I am an avid Youtube user and love watching videos on it in my free time. I decided to do some exploratory data analysis on the youtube videos streamed in the US. I found the dataset on the Kaggle on this link

我是YouTube的狂热用户,喜欢在业余时间观看视频。 我决定对在美国播放的youtube视频进行一些探索性数据分析。 我在此链接的Kaggle上找到了数据集

I downloaded the csv file ‘USvidoes.csv’ and the json file ‘US_category_id.json’ among all the geography-wise datasets available. I have used Jupyter notebook for the purpose of this analysis.

我在所有可用的地理区域数据集中下载了csv文件“ USvidoes.csv”和json文件“ US_category_id.json”。 我已使用Jupyter笔记本进行此分析。

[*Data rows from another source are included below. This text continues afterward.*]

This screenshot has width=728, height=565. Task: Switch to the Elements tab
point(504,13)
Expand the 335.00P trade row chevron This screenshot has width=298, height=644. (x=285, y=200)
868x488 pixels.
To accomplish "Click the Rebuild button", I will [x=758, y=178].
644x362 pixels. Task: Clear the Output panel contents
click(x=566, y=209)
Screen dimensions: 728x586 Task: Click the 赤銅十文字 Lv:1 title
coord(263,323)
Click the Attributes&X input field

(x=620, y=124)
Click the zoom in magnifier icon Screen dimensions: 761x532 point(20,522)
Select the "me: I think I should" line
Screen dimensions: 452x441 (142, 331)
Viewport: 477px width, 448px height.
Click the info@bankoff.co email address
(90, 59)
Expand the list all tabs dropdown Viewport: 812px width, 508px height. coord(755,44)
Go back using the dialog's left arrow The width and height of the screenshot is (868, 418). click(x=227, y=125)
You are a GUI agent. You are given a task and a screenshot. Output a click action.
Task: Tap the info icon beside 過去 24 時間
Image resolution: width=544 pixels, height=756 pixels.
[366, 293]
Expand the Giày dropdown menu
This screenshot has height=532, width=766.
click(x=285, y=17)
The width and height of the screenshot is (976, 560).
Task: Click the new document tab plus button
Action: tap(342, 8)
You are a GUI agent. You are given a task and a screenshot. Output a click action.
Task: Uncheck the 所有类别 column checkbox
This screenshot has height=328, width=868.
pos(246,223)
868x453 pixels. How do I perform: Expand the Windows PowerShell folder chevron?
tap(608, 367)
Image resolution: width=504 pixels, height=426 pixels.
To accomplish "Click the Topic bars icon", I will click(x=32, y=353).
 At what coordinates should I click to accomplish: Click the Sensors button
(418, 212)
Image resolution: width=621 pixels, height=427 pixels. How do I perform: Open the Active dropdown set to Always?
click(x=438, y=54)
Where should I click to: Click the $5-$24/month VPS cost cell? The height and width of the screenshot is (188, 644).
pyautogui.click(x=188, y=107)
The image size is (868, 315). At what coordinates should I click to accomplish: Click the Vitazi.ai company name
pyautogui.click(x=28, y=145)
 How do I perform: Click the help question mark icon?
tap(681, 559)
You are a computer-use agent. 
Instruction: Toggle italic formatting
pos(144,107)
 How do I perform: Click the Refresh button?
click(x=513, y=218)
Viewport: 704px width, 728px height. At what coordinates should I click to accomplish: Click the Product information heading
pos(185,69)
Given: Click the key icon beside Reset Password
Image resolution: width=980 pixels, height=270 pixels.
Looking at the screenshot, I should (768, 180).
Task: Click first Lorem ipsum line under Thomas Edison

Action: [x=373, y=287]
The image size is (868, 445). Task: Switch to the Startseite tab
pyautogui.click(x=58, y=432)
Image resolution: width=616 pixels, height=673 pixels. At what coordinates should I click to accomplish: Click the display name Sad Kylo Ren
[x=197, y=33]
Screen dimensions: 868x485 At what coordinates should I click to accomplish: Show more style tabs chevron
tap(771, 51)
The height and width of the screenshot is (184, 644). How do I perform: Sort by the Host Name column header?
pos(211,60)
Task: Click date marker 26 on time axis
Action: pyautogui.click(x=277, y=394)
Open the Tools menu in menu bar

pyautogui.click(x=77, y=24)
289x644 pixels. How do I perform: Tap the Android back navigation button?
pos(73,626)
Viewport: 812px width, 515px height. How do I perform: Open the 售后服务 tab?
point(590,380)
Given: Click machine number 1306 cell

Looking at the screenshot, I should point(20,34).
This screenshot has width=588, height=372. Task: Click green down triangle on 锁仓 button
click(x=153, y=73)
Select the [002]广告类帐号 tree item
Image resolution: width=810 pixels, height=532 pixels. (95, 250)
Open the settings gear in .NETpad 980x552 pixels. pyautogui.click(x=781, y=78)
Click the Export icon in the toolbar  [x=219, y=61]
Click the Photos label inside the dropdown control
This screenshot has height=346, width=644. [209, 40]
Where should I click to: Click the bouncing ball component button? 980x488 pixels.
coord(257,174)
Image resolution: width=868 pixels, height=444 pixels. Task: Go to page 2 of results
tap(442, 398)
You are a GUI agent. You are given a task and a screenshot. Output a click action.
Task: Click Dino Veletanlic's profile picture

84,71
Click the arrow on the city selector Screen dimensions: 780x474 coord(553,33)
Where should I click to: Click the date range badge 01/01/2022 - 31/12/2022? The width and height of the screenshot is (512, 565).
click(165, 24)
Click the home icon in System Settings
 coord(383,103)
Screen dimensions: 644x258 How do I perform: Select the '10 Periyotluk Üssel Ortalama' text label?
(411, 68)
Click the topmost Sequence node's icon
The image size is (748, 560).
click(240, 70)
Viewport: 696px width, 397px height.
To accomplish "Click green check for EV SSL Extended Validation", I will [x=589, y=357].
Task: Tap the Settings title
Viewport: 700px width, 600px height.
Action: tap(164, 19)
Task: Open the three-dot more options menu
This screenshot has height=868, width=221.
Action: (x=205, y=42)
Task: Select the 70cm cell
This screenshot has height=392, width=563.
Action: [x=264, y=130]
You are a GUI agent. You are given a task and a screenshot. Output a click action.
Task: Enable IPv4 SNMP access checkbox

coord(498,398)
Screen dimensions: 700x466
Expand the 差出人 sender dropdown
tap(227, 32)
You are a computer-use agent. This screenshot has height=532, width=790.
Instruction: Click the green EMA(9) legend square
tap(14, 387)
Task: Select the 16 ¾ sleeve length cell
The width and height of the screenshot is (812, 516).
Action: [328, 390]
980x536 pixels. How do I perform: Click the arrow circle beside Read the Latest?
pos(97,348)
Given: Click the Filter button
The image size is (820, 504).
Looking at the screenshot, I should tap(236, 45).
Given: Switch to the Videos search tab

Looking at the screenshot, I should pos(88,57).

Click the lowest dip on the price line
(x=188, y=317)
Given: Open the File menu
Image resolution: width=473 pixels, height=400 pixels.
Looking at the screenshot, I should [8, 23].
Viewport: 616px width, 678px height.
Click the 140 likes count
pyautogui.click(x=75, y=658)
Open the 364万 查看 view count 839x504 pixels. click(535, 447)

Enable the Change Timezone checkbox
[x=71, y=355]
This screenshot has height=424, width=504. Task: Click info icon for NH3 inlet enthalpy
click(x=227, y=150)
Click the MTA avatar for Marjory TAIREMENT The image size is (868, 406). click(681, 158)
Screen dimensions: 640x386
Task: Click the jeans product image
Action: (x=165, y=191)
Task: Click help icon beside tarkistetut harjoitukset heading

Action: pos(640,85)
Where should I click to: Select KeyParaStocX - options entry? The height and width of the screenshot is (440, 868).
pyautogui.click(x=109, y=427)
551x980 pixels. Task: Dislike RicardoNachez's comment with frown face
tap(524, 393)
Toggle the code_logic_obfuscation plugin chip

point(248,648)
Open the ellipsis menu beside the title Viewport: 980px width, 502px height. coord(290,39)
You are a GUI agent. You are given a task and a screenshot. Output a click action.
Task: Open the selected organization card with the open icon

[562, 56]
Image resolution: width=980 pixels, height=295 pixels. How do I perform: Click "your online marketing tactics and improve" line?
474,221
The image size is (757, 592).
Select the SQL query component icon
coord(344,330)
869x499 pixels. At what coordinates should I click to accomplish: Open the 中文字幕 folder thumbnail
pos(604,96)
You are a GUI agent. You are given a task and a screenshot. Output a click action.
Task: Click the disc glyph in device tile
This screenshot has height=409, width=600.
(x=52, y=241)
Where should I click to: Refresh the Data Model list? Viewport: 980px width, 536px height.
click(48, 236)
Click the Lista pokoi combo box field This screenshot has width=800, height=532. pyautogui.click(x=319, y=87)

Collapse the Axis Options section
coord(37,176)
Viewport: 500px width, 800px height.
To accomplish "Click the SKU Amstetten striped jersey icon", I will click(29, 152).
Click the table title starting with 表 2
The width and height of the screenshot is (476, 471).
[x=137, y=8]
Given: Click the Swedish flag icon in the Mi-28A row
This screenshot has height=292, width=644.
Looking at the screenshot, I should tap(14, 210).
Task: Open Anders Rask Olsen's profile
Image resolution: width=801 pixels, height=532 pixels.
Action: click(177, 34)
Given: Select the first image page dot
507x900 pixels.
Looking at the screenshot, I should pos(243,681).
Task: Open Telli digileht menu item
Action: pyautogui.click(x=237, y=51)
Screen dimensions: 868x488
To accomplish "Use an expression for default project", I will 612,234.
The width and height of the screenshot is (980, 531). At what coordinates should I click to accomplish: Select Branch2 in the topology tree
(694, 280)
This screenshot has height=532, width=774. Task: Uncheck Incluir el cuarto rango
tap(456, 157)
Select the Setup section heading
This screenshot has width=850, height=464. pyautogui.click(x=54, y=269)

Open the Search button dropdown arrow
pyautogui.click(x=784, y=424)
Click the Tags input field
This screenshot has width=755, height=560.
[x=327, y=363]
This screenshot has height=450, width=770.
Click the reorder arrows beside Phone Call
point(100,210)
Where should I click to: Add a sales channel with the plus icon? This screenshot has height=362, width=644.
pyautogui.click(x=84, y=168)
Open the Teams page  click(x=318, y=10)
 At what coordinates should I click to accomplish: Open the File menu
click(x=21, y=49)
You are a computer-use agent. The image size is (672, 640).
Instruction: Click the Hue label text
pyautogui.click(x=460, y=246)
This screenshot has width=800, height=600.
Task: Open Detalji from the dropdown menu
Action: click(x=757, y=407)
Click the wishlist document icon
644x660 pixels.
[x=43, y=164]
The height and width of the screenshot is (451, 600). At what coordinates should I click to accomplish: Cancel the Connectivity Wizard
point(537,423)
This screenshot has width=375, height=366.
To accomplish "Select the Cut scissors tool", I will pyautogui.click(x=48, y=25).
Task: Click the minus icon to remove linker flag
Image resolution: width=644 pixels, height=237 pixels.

让我们开始吧! (Let's get started!)

Loading the necessary libraries

加载必要的库

import pandas as pdimport numpy as npimport seaborn as snsimport matplotlib.pyplot as pltimport osfrom subprocess import check_outputfrom wordcloud import WordCloud, STOPWORDSimport stringimport re import nltkfrom nltk.corpus import stopwordsfrom nltk import pos_tagfrom nltk.stem.wordnet import WordNetLemmatizer from nltk.tokenize import word_tokenizefrom nltk.tokenize import TweetTokenizer

I created a dataframe by the name ‘df_you’ which will be used throughout the course of the analysis.

我创建了一个名为“ df_you”的数据框,该数据框将在整个分析过程中使用。

df_you = pd.read_csv(r"...\Projects\US Youtube - Python\USvideos.csv")

The foremost step is to understand the length, breadth and the bandwidth of the data.

最重要的步骤是了解数据的长度,宽度和带宽。

print(df_you.shape)print(df_you.nunique())

There seems to be around 40949 observations and 16 variables in the dataset. The next step would be to clean the data if necessary. I checked if there are any null values which need to be removed or manipulated.

数据集中似乎有大约40949个观测值和16个变量。 下一步将是在必要时清除数据。 我检查了是否有任何需要删除或处理的空值。

df_you.info()

We see that there are total 16 columns with no null values in any of them. Good for us :) Let us now get a sense of data by viewing the top few rows.

我们看到总共有16列,其中任何一列都没有空值。 对我们有用:)现在让我们通过查看前几行来获得数据感。

df_you.head(n=5)

Now comes the exciting part of visualizations! To visualize the data in the variables such as ‘likes’, ‘dislikes’, ‘views’ and ‘comment count’, I first normalize the data using log distribution. Normalization of the data is essential to ensure that these variables are scaled appropriately without letting one dominant variable skew the final result.

现在是可视化令人兴奋的部分! 为了可视化“喜欢”,“喜欢”,“观看”和“评论计数”等变量中的数据,我首先使用对数分布对数据进行规范化。 数据的规范化对于确保适当缩放这些变量而不会让一个主要变量偏向最终结果至关重要。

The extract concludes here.